● WHAT IS EXPECTED
Retrieve each line that contains the word "computer" from the entries below.

● EXERCISE DATA

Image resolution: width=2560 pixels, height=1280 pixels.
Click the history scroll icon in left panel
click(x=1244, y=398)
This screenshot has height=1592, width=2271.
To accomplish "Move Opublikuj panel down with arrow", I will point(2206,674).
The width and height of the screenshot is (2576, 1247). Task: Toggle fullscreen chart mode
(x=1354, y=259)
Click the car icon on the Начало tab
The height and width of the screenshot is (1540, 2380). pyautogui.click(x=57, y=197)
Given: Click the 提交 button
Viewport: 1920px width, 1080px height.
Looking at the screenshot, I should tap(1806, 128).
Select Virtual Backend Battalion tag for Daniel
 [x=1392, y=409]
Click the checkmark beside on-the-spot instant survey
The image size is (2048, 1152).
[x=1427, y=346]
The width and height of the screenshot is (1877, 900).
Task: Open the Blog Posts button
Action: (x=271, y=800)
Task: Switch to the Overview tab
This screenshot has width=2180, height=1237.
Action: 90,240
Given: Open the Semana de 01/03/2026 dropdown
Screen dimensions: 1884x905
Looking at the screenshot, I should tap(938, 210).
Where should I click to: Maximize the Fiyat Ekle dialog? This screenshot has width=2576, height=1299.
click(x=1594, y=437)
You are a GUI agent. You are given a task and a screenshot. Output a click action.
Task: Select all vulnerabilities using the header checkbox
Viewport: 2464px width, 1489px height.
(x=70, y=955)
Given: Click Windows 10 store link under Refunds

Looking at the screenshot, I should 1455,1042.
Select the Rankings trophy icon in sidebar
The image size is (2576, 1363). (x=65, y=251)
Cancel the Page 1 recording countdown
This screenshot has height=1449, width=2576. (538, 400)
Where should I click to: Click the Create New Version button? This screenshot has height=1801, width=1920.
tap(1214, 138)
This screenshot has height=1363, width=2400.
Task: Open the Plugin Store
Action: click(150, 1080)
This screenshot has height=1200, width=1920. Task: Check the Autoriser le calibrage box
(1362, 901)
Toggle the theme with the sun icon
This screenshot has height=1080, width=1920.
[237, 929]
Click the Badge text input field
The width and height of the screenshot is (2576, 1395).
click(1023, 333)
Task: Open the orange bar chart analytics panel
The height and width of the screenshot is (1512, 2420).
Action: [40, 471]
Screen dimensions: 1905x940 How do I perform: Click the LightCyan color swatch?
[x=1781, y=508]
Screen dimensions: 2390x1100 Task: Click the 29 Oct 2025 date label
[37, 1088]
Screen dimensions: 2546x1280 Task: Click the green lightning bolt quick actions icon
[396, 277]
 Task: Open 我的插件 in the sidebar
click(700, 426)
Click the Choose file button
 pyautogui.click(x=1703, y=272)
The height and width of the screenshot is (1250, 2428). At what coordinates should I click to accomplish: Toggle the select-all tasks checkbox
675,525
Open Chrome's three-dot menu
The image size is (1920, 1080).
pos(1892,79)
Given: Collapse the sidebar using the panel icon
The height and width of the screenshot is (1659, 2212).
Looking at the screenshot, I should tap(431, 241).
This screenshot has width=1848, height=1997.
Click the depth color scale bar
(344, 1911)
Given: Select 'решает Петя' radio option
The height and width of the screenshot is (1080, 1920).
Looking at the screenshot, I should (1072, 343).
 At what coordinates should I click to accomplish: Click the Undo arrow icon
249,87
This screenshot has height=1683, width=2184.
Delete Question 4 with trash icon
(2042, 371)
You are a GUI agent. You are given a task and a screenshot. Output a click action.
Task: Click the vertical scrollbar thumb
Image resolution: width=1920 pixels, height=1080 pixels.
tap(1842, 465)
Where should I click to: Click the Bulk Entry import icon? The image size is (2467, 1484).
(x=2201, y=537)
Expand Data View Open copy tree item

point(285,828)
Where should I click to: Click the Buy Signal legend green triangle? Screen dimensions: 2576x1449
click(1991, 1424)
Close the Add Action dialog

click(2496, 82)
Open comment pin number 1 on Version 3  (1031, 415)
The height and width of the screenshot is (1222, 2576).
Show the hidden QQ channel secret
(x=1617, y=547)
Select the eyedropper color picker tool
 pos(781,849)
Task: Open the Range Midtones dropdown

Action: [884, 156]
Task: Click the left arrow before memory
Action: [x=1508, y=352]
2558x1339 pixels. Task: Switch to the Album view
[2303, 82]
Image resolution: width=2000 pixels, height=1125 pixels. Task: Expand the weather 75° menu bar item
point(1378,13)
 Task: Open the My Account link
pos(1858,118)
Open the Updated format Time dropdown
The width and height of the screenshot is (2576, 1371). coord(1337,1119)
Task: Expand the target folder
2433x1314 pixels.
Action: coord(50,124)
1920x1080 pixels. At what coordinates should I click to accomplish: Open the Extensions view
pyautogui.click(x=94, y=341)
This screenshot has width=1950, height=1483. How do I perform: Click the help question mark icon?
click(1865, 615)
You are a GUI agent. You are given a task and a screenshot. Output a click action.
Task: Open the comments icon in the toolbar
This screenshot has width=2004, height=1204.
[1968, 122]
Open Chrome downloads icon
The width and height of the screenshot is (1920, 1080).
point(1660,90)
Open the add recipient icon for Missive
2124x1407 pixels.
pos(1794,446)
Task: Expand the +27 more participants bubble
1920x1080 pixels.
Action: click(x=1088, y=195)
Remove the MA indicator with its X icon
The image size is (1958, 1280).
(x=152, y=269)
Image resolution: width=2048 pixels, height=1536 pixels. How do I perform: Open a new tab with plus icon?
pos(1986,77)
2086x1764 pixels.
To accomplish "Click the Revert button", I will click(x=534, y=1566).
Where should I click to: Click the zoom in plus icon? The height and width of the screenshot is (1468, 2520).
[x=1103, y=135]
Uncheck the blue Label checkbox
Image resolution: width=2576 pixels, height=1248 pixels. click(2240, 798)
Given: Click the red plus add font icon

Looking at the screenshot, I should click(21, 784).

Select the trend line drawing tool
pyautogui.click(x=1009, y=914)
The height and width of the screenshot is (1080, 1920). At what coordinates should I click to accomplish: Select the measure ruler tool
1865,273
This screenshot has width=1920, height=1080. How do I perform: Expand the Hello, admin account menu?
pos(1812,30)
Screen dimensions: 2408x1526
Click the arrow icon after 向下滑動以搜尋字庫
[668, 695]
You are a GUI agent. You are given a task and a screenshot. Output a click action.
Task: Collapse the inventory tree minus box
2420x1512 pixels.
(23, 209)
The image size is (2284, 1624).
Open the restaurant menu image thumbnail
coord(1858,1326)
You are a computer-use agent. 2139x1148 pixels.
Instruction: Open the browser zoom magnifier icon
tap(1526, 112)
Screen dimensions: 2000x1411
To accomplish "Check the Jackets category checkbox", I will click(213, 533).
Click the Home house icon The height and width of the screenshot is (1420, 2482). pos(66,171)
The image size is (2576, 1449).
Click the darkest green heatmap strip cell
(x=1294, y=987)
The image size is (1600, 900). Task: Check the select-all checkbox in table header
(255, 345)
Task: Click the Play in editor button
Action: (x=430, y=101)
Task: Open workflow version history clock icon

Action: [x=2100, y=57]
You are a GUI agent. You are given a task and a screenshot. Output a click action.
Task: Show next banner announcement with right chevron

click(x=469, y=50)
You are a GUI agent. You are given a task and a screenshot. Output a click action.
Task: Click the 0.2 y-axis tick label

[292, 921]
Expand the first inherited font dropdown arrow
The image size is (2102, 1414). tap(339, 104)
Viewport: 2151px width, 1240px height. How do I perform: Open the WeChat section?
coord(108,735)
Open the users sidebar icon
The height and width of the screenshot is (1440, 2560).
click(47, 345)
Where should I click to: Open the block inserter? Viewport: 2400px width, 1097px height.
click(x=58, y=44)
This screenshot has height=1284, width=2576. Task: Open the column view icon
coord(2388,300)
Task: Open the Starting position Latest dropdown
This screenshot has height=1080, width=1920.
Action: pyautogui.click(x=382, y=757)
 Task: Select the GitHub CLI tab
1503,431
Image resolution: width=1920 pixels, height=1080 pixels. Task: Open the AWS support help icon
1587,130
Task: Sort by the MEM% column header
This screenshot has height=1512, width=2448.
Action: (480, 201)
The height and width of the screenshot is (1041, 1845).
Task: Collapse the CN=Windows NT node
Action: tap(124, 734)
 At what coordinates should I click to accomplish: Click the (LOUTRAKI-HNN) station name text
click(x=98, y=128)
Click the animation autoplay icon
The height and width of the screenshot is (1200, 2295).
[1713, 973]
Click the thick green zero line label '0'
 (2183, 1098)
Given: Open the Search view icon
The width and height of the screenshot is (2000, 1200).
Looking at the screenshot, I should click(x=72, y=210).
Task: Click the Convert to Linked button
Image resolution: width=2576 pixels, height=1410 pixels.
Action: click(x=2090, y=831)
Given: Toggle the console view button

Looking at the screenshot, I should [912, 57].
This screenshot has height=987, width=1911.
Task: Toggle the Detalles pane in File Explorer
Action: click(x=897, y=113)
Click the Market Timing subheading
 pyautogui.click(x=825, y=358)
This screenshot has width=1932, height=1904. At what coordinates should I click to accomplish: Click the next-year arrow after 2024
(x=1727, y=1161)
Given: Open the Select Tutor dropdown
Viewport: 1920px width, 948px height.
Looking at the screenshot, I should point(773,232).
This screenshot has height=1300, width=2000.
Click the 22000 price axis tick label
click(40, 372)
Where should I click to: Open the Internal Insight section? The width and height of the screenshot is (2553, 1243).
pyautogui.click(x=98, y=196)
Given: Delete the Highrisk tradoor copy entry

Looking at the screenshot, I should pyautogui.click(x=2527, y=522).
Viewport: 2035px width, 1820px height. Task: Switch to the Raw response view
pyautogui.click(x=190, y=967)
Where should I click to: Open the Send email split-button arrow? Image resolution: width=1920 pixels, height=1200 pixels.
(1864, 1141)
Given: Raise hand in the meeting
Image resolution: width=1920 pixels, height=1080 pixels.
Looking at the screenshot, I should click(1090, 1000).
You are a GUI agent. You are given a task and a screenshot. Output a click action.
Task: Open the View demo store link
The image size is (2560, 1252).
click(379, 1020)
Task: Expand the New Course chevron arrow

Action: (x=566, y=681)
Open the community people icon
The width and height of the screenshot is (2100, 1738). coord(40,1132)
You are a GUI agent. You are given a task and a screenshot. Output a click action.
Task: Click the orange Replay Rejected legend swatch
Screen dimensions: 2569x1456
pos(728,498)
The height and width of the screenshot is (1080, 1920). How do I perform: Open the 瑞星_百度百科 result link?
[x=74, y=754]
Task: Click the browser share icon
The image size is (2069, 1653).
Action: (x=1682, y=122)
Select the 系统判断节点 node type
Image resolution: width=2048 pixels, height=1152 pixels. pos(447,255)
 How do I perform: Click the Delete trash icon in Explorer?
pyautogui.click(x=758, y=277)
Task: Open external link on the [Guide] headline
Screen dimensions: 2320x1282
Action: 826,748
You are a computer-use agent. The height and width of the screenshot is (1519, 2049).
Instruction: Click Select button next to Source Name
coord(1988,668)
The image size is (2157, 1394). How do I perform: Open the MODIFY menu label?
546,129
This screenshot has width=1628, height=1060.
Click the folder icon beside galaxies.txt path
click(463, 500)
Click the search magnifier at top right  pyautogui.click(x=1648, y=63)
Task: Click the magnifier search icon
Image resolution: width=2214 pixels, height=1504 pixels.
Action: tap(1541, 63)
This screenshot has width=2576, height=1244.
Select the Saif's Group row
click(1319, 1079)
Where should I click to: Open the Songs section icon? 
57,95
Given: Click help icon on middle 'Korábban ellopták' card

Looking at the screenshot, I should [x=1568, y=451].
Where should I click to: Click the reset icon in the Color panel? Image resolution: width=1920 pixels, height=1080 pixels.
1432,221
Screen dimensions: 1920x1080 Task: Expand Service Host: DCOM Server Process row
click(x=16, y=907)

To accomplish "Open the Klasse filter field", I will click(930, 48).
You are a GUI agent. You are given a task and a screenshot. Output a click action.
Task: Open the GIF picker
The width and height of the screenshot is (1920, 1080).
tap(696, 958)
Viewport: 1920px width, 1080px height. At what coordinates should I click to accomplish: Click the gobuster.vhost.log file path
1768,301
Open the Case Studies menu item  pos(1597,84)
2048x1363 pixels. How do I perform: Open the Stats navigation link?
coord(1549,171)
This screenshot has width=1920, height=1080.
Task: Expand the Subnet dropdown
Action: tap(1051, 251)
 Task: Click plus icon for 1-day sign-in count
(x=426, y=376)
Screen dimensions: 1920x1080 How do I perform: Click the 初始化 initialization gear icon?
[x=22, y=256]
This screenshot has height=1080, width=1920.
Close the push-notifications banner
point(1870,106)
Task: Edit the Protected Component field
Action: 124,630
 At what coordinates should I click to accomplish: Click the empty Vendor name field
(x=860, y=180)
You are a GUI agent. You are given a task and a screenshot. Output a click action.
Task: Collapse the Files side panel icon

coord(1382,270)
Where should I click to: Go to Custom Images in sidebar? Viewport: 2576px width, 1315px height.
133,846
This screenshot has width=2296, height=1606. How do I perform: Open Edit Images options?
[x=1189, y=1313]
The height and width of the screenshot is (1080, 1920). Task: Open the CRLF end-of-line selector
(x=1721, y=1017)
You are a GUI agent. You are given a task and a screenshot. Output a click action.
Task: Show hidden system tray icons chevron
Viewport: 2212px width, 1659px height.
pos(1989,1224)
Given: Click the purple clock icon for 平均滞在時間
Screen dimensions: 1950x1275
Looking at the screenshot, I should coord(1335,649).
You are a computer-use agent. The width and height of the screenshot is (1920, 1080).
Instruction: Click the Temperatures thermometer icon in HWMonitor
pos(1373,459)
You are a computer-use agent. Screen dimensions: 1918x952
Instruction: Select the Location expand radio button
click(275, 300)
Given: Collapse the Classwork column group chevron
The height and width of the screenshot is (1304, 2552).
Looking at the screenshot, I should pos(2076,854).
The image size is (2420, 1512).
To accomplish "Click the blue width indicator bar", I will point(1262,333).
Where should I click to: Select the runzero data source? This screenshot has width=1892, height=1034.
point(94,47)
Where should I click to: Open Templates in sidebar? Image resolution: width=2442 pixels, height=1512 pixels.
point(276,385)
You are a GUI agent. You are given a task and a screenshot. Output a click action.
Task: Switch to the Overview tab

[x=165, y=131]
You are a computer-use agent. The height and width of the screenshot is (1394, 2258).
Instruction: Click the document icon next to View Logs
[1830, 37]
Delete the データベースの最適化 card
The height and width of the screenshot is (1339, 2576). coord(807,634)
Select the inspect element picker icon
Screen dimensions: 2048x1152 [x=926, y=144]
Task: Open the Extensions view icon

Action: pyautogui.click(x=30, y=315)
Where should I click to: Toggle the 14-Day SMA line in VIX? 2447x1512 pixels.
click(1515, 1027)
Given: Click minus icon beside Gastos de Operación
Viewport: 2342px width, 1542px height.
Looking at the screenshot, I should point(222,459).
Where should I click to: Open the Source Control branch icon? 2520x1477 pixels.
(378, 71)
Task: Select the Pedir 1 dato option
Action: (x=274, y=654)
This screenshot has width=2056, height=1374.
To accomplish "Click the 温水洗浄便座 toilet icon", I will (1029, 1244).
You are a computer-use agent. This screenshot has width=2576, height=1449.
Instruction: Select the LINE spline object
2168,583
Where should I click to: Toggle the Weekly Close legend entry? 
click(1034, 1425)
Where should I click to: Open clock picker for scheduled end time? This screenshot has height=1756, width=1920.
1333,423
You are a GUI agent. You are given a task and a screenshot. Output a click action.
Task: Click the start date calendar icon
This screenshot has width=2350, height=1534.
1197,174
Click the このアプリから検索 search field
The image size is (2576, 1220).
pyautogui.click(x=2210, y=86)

● TASK RESPONSE
You are a computer-use agent. 2139x1148 pixels.
You are a computer-use agent. The height and width of the screenshot is (1519, 2049).
You are a computer-use agent. The width and height of the screenshot is (1920, 1080).
You are a computer-use agent. Screen dimensions: 1918x952
You are a computer-use agent. The height and width of the screenshot is (1394, 2258).
You are a computer-use agent. This screenshot has width=2576, height=1449.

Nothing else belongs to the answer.